OPINION:
Barack Obama is an intelligent fellow. Smart, sometimes. But for a smart, intelligent man, clever enough to get himself elected president of the United States not once but twice, he has a fifth-grader’s understanding of the evil men out there determined to kill us.
He talked the other day about the Islamic State, or ISIS, and how he thinks the United States and the West ought to deal with this gang of cutthroats emerging from an earlier millennium, like a primitive tribe emerging from the jungle with clubs and stones, ready to take on the world.
He seems to have new respect for the Islamic State. Not so long ago he sneered at it, like a little boy in short pants standing with his father to confront a ghost in his bedroom, as “the junior varsity.” He vowed to destroy them, showing them all the mercy that men who crucify children deserve.
Now he has stepped back and looked at them again, and concludes that maybe they’re worthy warriors with ideas — bad ideas, to be sure, but warriors with ideas that can only be defeated with better ideas. “This is not simply a military effort,” he said. “Ideologies are not defeated by guns. They’re defeated by better ideas.” Lest anyone miss his point, he said America and the West “will never be at war with Islam.” We can all pray that is true.
Mr. Obama, as he approaches the final months of his presidency, sounds weary of the struggle, and weary under the mantle of the leader of the West that every president must wear. Two years ago Mr. Obama, in a speech to a military and political audience at the White House, said the United States could not wage “a boundless war on terror,” and must adjust to “a new reality” of a threat merely from regional jihadists and domestic extremists.
“Our systematic effort to dismantle terrorist organizations must continue,” he said on that occasion, “but this war, like all wars, must end. That’s what history advises. That’s what our democracy demands.”

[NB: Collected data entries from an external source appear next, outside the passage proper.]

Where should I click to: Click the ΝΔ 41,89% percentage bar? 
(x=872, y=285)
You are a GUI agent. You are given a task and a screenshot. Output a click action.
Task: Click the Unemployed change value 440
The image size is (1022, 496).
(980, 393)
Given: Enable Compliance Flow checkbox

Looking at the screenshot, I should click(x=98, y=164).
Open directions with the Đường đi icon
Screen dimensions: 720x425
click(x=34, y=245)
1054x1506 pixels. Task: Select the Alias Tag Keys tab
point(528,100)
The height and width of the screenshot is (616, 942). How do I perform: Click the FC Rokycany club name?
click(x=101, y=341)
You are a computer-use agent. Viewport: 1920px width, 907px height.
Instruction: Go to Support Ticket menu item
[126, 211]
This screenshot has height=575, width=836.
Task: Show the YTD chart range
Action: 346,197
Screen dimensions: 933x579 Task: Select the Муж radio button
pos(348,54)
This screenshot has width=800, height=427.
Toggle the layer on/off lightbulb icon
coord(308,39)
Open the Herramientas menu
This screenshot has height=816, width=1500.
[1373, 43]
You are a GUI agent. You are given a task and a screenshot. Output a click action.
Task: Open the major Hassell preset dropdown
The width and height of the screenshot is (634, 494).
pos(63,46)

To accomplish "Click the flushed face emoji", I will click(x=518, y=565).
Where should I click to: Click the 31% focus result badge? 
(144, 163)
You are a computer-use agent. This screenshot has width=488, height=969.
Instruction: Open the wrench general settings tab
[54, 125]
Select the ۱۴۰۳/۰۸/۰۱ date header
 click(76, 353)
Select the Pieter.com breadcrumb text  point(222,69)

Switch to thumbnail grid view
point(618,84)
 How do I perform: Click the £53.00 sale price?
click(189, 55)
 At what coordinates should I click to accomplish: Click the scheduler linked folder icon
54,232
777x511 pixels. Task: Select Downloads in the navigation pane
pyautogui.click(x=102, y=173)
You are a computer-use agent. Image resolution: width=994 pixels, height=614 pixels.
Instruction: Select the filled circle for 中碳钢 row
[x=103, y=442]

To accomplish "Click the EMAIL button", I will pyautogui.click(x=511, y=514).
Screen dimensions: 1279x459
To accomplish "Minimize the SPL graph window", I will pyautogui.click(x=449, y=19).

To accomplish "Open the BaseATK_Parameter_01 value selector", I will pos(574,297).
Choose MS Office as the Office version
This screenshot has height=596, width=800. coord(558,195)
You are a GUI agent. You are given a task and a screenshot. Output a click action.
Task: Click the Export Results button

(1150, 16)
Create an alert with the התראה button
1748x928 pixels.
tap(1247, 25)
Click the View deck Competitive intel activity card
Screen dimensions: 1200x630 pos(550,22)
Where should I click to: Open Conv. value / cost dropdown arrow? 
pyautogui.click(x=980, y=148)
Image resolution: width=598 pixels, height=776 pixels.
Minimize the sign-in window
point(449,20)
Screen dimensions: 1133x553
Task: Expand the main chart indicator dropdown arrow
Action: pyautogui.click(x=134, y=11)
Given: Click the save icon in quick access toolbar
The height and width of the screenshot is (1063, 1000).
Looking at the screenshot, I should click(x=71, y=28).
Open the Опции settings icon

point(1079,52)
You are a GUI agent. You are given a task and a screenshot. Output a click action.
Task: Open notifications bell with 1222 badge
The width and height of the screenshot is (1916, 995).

He was wrong then, and he is wrong now. Democracy demands more than brave words with no particular resolve to back them up, and history advises in no uncertain tongue that democracies forget this to their mortal peril. Weariness is not available to free men. Giving in and giving up has no power to intimidate the nation’s enemies nor the light to inspire the men and women he took an oath (twice) to lead.
How very different Mr. Obama’s words of war weariness are from the power and strength of the inaugural address of John F. Kennedy. “Let every nation know,” the young president spoke into an icy wind on a January day more than a half century ago, “whether it wishes us well or ill, that we shall pay any price, bear any burden, meet any hardship, support any friend, oppose any foe to assure the survival and the success of liberty.”
The barbarians who Mr. Obama says distort and malign Islam in their pursuit of jihad, hear the words, too, and measure the resolve of America, the hated and once feared “infidel” nation, to live up to them. If Mr. Obama thinks America shares his war weariness it’s his responsibility to do something about it. But he’s wrong about that, too. America continues to be, in John F. Kennedy’s stirring poetry, the faithful “watchman on the wall.” It has no choice.